Estimate random read/write IOPS and throughput for a single NVMe, SATA SSD or HDD. Compare Gen3, Gen4 and Gen5 presets.

Choose a preset or enter your own drive specifications

Manufacturer specs usually use QD32. Desktop workloads are closer to QD1.

Used to convert IOPS to random throughput (MB/s). 4K is the standard benchmark block size.
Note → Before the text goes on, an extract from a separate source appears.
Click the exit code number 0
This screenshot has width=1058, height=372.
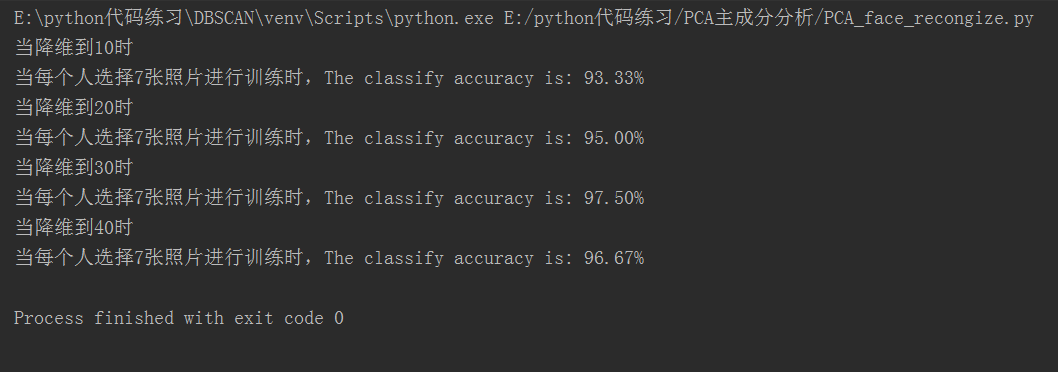tap(339, 318)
Drive Type Characteristics

NVMe SSD

Highest IOPS and lowest latency. PCIe interface bypasses SATA limits. Ideal for OS, games, databases and video editing scratch disks.

SATA SSD

Good random IOPS capped by the 600 MB/s SATA interface. Best value for bulk storage, NAS cache and secondary drives.

HDD

Low random IOPS due to mechanical seek time. Sequential throughput is acceptable for cold storage, backups and media archives.

Quick Examples

NVMe Gen4 (QD32, 4K block)

  • Random read: ~900,000 IOPS (~3,500 MB/s)
  • Random write: ~800,000 IOPS (~3,100 MB/s)
  • Sequential: ~7,000 MB/s read

SATA SSD (QD32, 4K block)

  • Random read: ~98,000 IOPS (~380 MB/s)
  • Random write: ~90,000 IOPS (~350 MB/s)
  • Sequential: ~560 MB/s read

NVMe Gen4 at QD1 (desktop use)

  • Random read: ~20,000 IOPS
  • Latency: ~0.04 ms
  • Much lower than QD32 peak, closer to real desktop feel

About This Tool

The NVMe IOPS Calculator helps you estimate random read and write performance for a single storage drive. Unlike the RAID Performance Calculator, this tool focuses on individual NVMe, SATA SSD and HDD specs - the baseline before building a multi-disk array.

Key Features:

  • Presets for NVMe Gen3, Gen4, Gen5, SATA SSD and HDD
  • Custom mode with optional IOPS override
  • Queue depth QD1 vs QD32 comparison
  • Block size selector to convert IOPS to MB/s

Perfect for: Gamers comparing NVMe drives, IT admins sizing database storage, content creators choosing scratch disks, and anyone evaluating SATA vs NVMe vs PCIe upgrades.

How it helps you:

  • Drive Comparison: Compare IOPS across NVMe generations and SATA
  • Workload Sizing: Check if a drive handles your random IO needs
  • Upgrade Planning: Quantify gains from HDD to SSD or SATA to NVMe
  • Throughput Conversion: Translate IOPS into real MB/s at your block size
  • Benchmark Context: Understand QD32 specs vs QD1 desktop use

Technical Considerations:

Results use typical consumer drive specs or your custom inputs. Random IOPS at QD1 are estimated from peak values and latency. Actual performance varies with firmware, thermal limits, SLC cache and filesystem overhead.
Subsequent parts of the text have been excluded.